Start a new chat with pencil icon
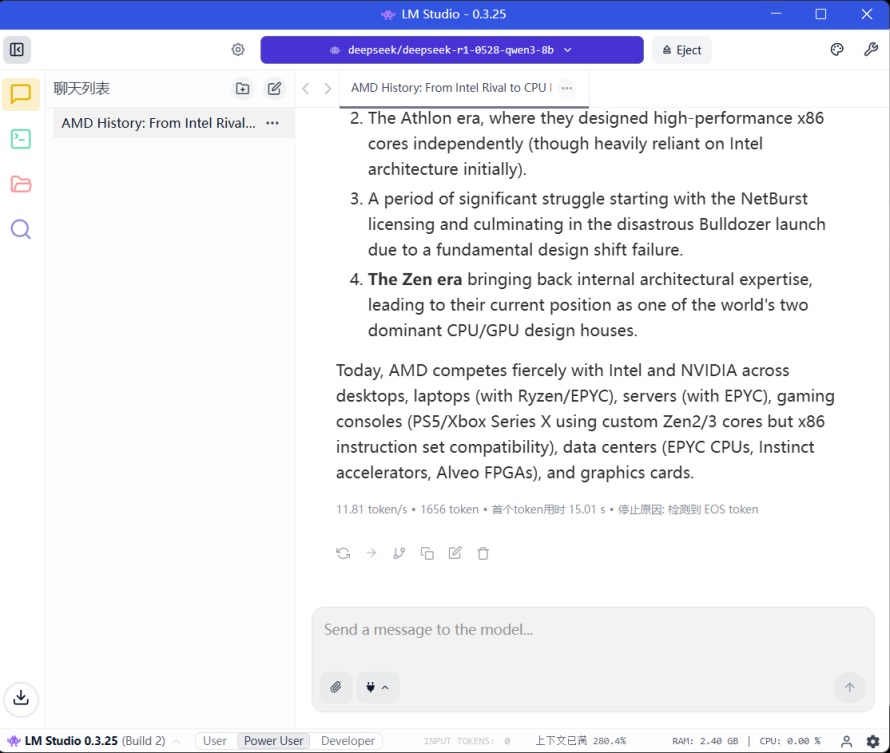coord(274,88)
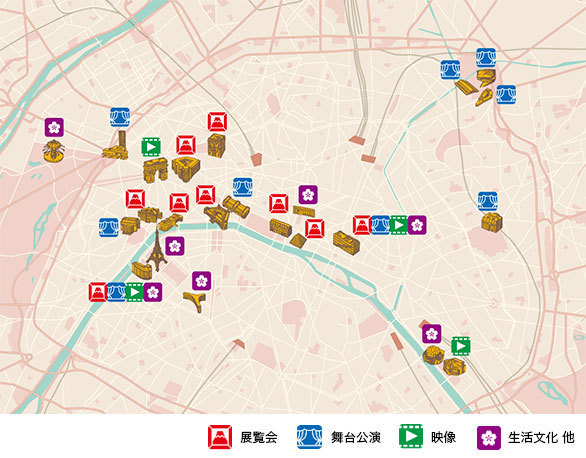Click the glass pyramid landmark icon
The width and height of the screenshot is (586, 458).
(298, 241)
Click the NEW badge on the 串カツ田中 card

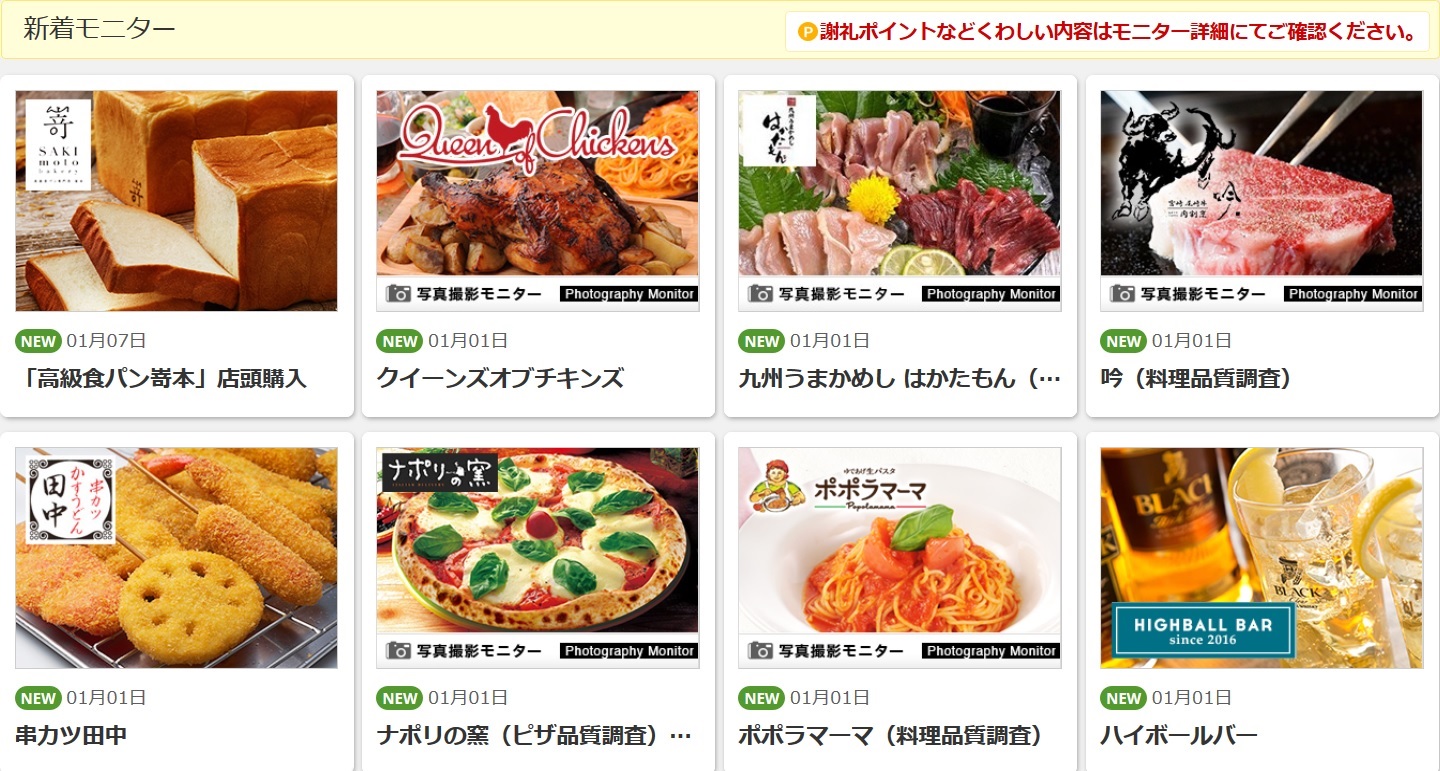[38, 698]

■ Problem statement: I'd like the material above repeated exactly, with the pictures omitted.

■ Written solution:
Start a new chat with pencil icon
coord(274,88)
Click the glass pyramid landmark icon
The width and height of the screenshot is (586, 458).
(298, 241)
Click the NEW badge on the 串カツ田中 card

[38, 698]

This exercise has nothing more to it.